Sofia Coppola’s remake of the 1971 Clint Eastwood-starring thriller The Beguiled rings oddly like a synthesis of the defining aspects of my two favorite films from the director: the dangerously gloomy boredom of The Virgin Suicides & the playfully modernized costume drama of Marie Antoinette. The delicate visual beauty & intensely feminine modes of violence in Coppola’s The Beguiled plays directly into her most readily apparent strengths as a filmmaker. Even though she could have assembled this picture in her sleep, however, there’s a potency to its in-the-moment effect that makes it feel like a personal obsession instead of a more-of-the-same exercise. The question of the film’s overall effect isn’t whether it’s a great work or if it’s an indulgence in craft, but rather how it never existed before this year, why it’s arriving now. The Beguiled feels as if it’s already lingered in the ether forever, or at least as long as Coppola’s been making movies.

A Virginian school for girls struggles with the vulnerability & boredom of isolation during the American Civil War. Distant drums & cannons build tension in an otherwise serene soundscape of bugs, birds, and branches swaying in the wind. In this secluded pocket of peace, one of the younger girls discovers a wounded Union soldier in the woods. Despite being a firmly Southern, Confederate household, the women of the school take the soldier in and allow him to heal in their care. They purport this kindness to be an extension of their Christian charity, but their motivations are clearly more purient than that claim. As the women openly lust for the new, exciting, masculine sore thumb that invades their once quiet home, unspoken rivalries form and the atmosphere turns palpably violent. Suddenly, the distant sounds of war are dwarfed by the violent outbursts within their home, as the intimate presence of the enemy distorts their Southern belle reverie, giving rise to something much more menacing.

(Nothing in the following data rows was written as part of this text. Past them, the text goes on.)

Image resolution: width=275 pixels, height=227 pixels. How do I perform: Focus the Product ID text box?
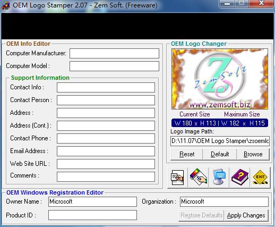pyautogui.click(x=92, y=215)
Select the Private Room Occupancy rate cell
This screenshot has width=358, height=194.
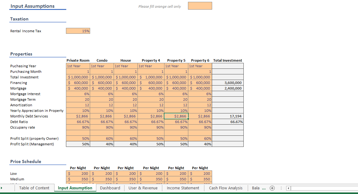coord(78,127)
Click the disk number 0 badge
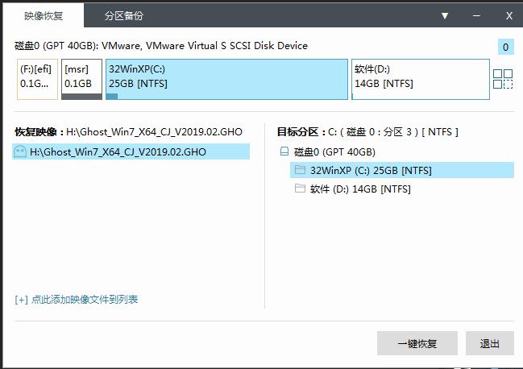Viewport: 523px width, 369px height. click(x=506, y=47)
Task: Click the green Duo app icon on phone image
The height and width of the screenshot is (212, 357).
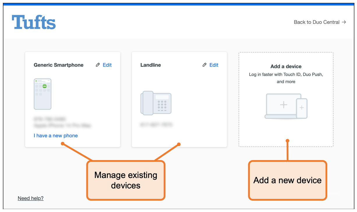Action: [45, 86]

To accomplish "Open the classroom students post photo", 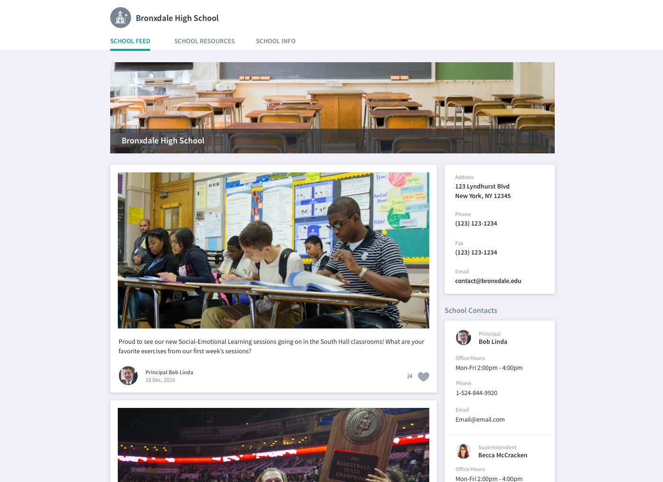I will point(274,250).
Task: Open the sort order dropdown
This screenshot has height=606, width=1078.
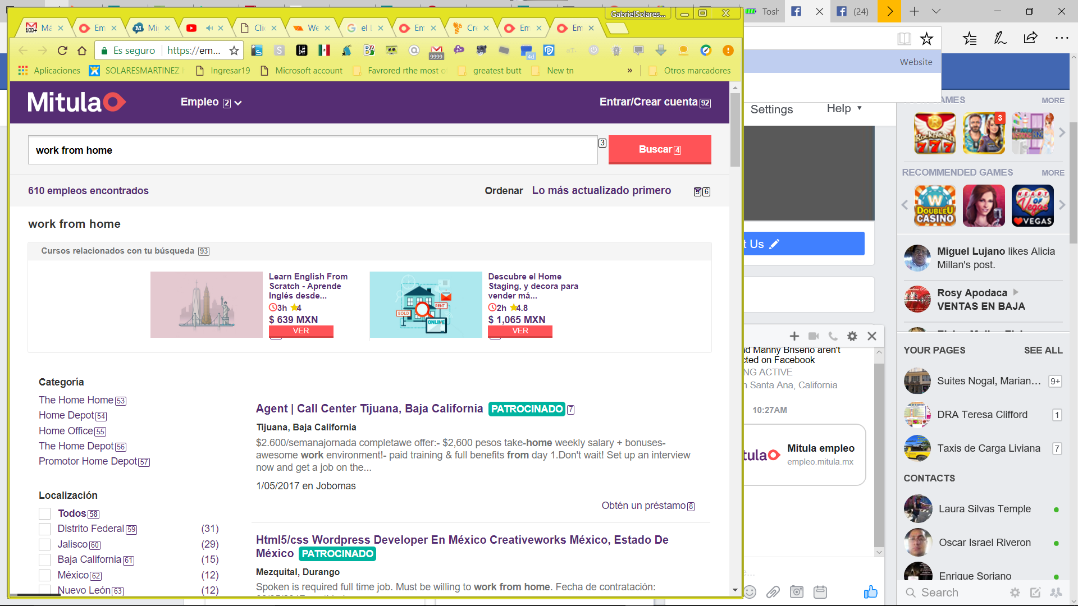Action: (601, 191)
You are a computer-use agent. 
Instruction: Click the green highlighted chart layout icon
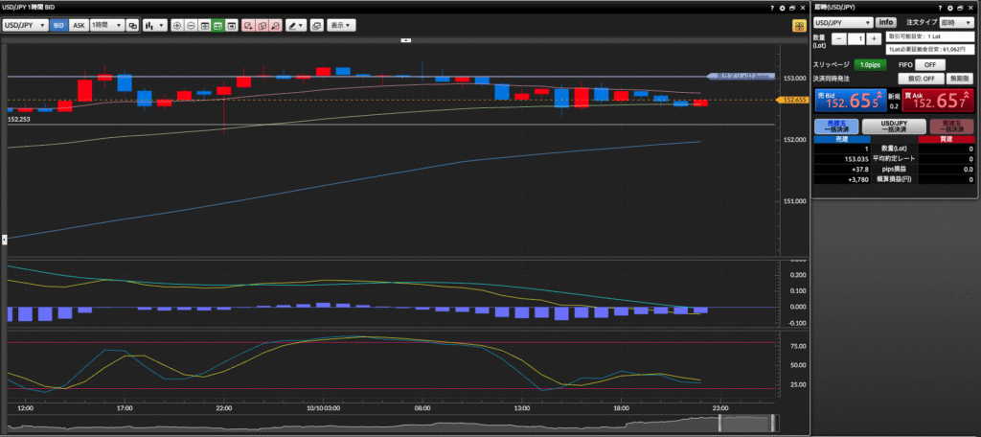click(x=218, y=25)
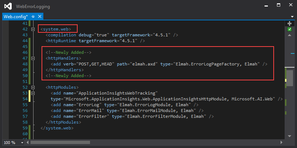Click the horizontal scrollbar left arrow
The width and height of the screenshot is (297, 148).
click(28, 142)
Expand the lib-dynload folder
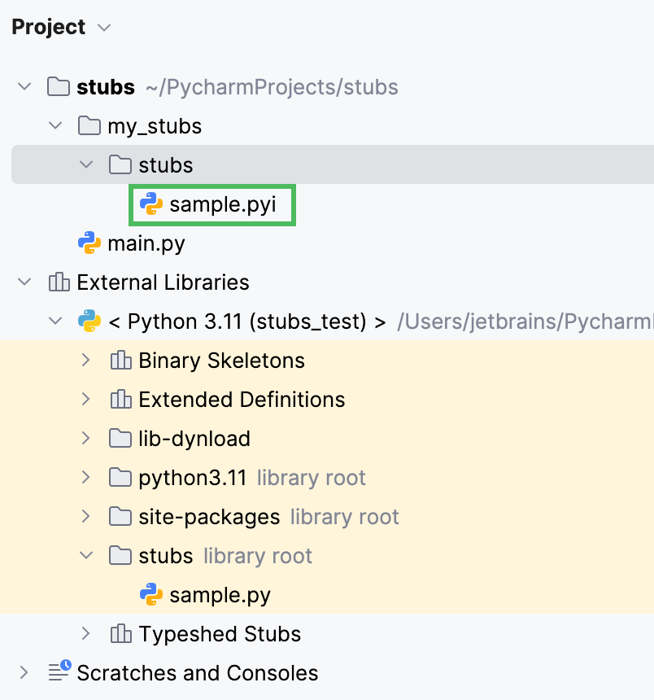The height and width of the screenshot is (700, 654). pos(87,438)
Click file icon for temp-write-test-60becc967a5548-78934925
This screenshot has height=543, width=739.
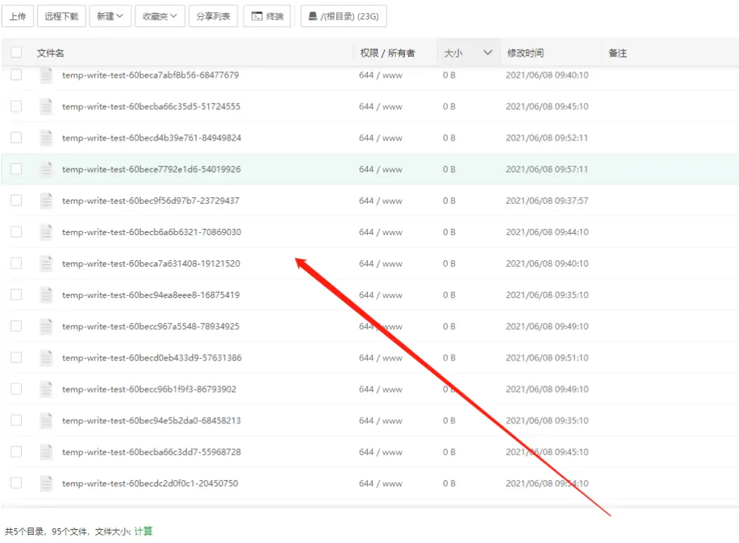coord(46,326)
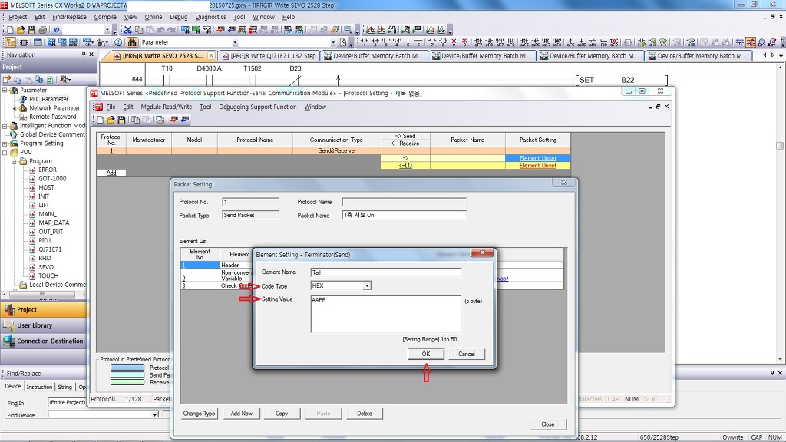Expand the Network Parameter tree node
Viewport: 786px width, 442px height.
14,108
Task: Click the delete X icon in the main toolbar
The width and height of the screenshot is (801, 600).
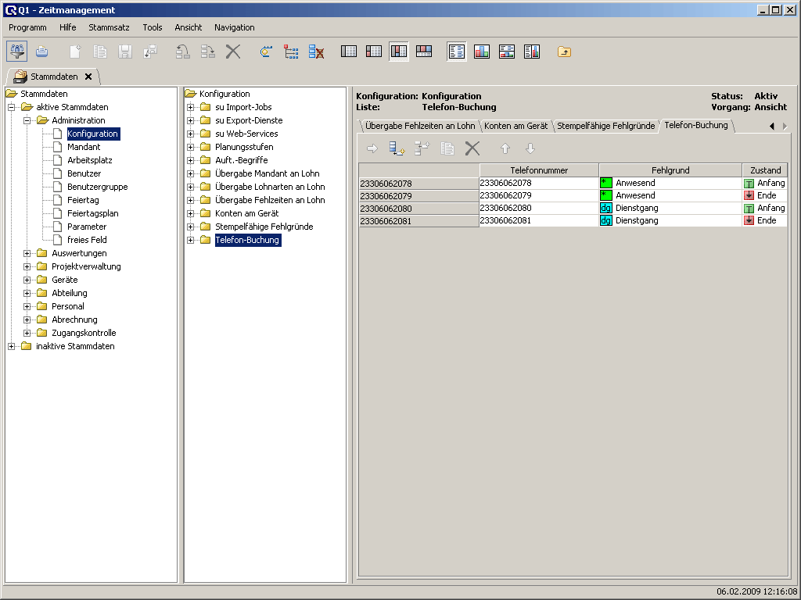Action: (232, 52)
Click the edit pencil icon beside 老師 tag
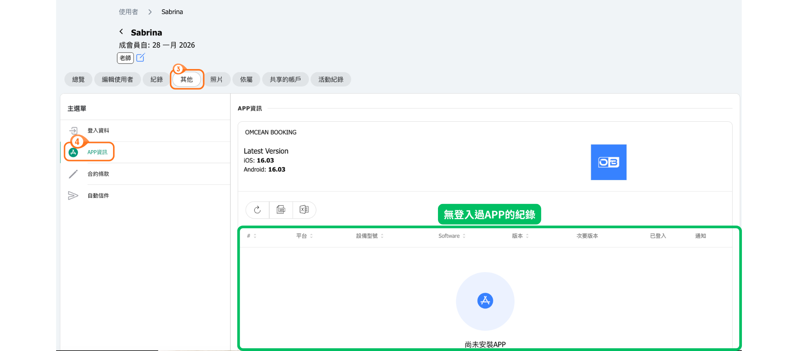 click(140, 58)
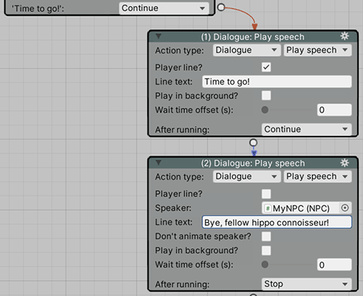The image size is (363, 296).
Task: Change Action type Dialogue dropdown in node (1)
Action: (247, 50)
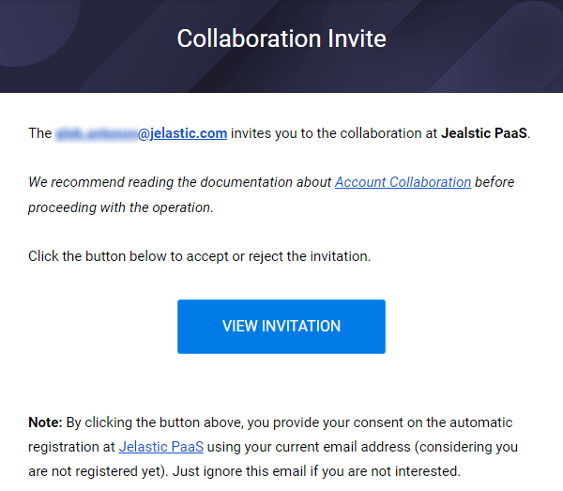Click 'By clicking the button above' text
Image resolution: width=563 pixels, height=491 pixels.
(x=155, y=422)
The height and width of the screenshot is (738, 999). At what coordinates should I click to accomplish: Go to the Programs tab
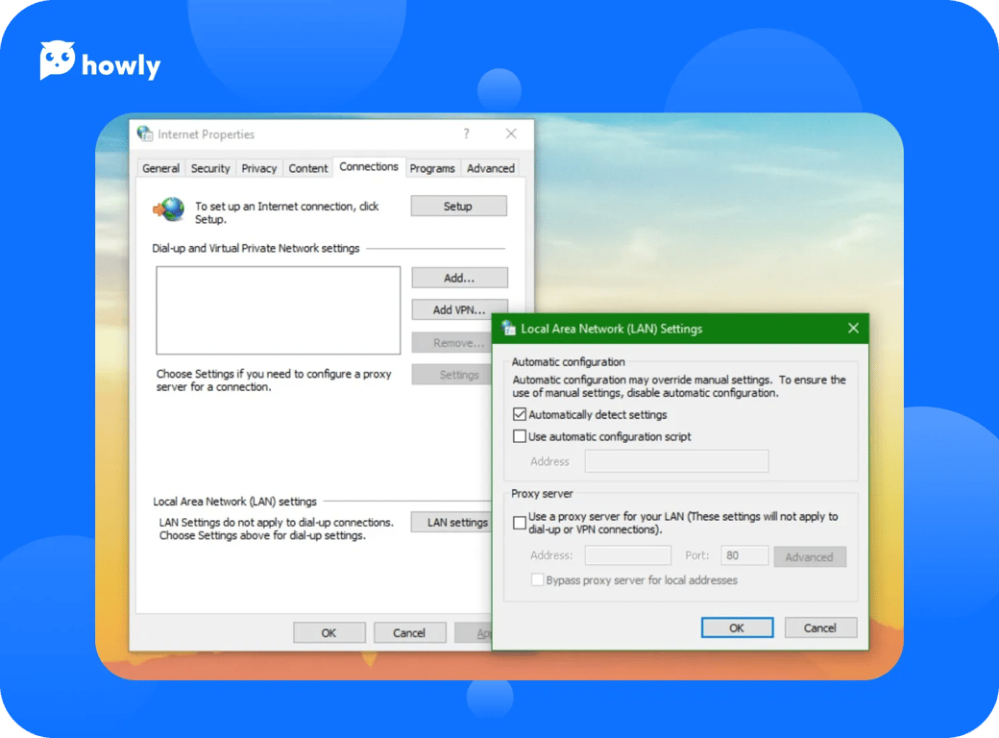click(432, 168)
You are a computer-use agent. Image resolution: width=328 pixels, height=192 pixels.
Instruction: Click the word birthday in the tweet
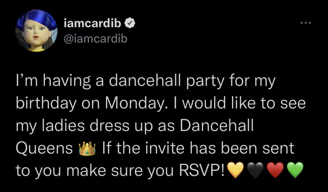coord(46,104)
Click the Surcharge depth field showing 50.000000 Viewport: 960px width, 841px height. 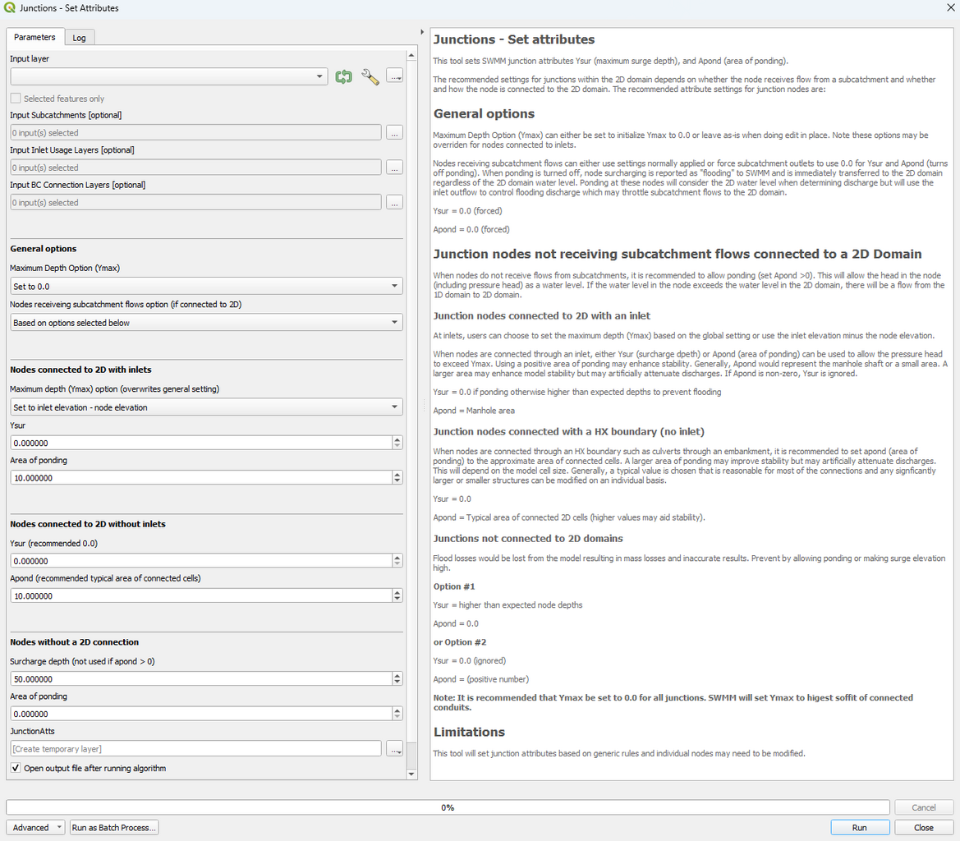click(x=200, y=679)
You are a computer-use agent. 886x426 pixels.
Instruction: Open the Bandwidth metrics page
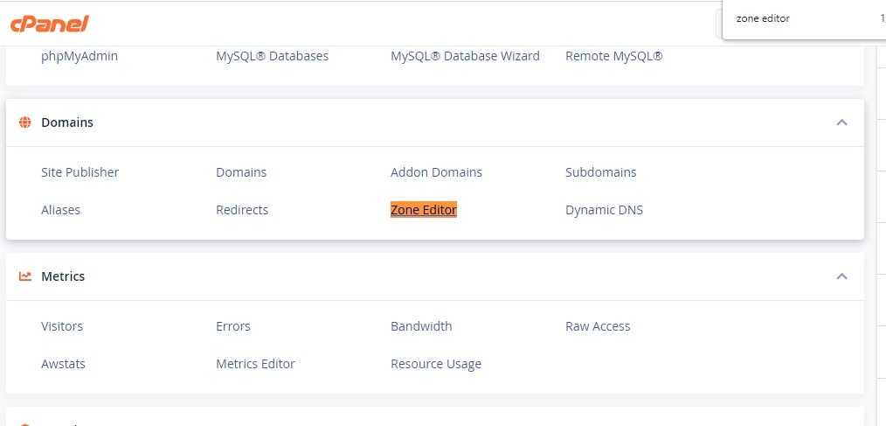[421, 326]
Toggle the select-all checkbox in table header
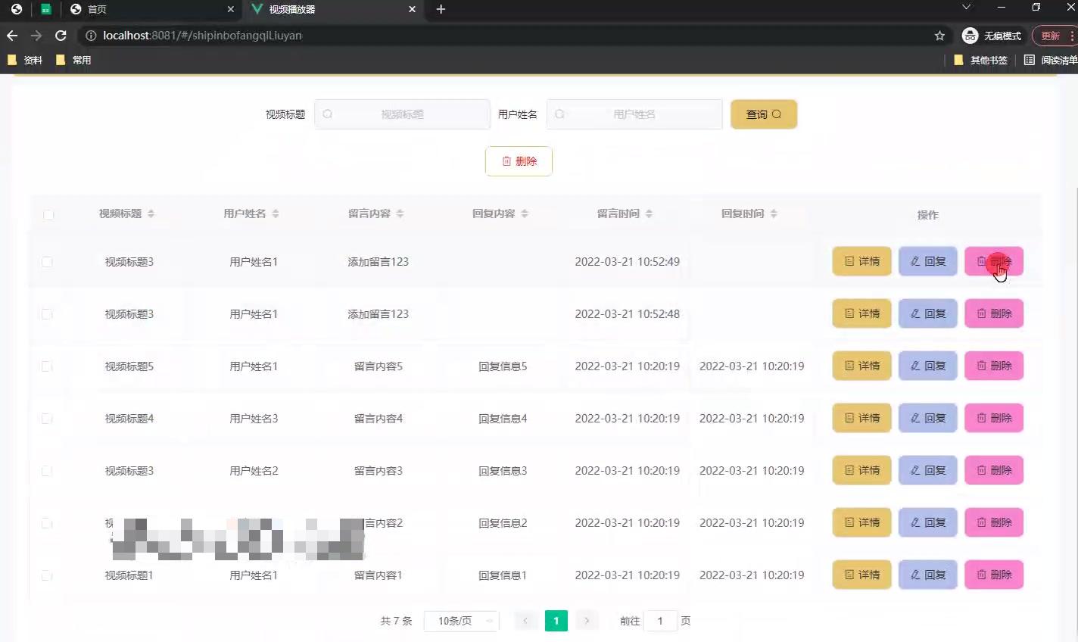 pyautogui.click(x=48, y=215)
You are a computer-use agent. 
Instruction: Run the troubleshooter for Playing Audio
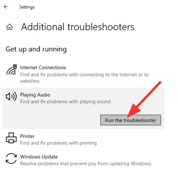click(131, 120)
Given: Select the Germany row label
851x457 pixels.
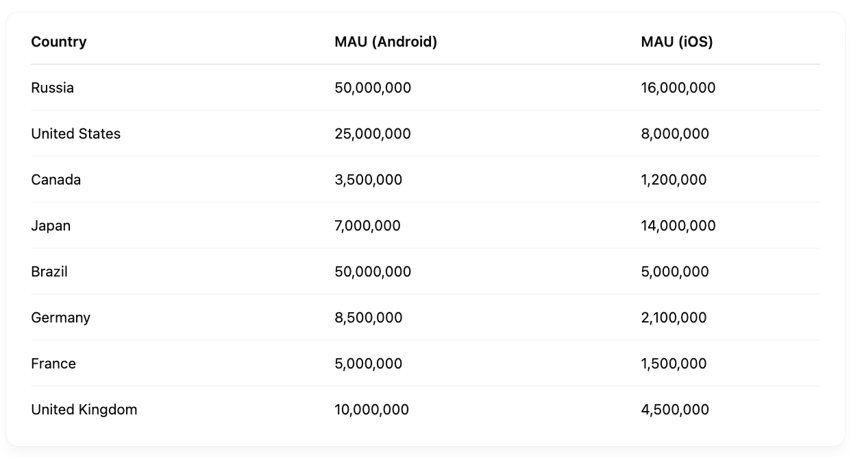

Before its violence becomes openly visible, the devilish fun at the core of The Beguiled is its barely-contained displays of lust. Nicole Kidman, Kirsten Dunst, and Elle Fanning (a staggeringly powerful trio of talents) stare down the soldier’s gradually healing body with held breath & blatant thirst. Colin Farrell is objectified without apology under this scrutiny. An unconscious sponge bath scene in particular is gleefully overwhelmed with close-ups of the actor’s hips, thighs, and chest hairs. Farrell also holds his own as the de facto prisoner of his seven female wardens, manipulating rivalries among them as a cowardly power play to establish a permanent place at the school instead of returning to the war. He’s the sole male presence in the house, though, a soldier deep in enemy territory. Any brief battles for power he can manage to stage only lead to temporary gains, sparks immediately snuffed by overtly feminine means. After a while, those lustful stares look a lot less like an opportunity and a lot more like a threat.

There honestly isn’t much to The Beguiled in terms of narrative complexity or immediate cultural significance, so Coppola must carry its weight on the back of her visual craft. The film’s natural lighting & period setting fall somewhere between The Witch & Daughters of the Dust in terms of both costuming & cinematographic tone. The sights & sounds of Nature permeate every moment, so that when they’re disrupted by the echoes of war (whether inside or out of the house) the effect is consistently jarring. The fog rising from the forest floor mirrors the steamy tension between Farrell’s soldier & his wanting captors. The heat of them being trapped in an old Southern home together is apparent long before the tension explodes. I can’t pinpoint any qualities of Coppola’s The Beguiled that suggest an immediacy or a necessity for its modern presence, but Coppola’s sense of visual craft & the tension she stirs between her actors make it feel at least somewhat timeless. It’s not one of Coppola’s very best works as a filmmaker, but it does share enough of those films’ DNA to re-conjure their potency & solidify what makes her one of the most consistently rewarding directors around.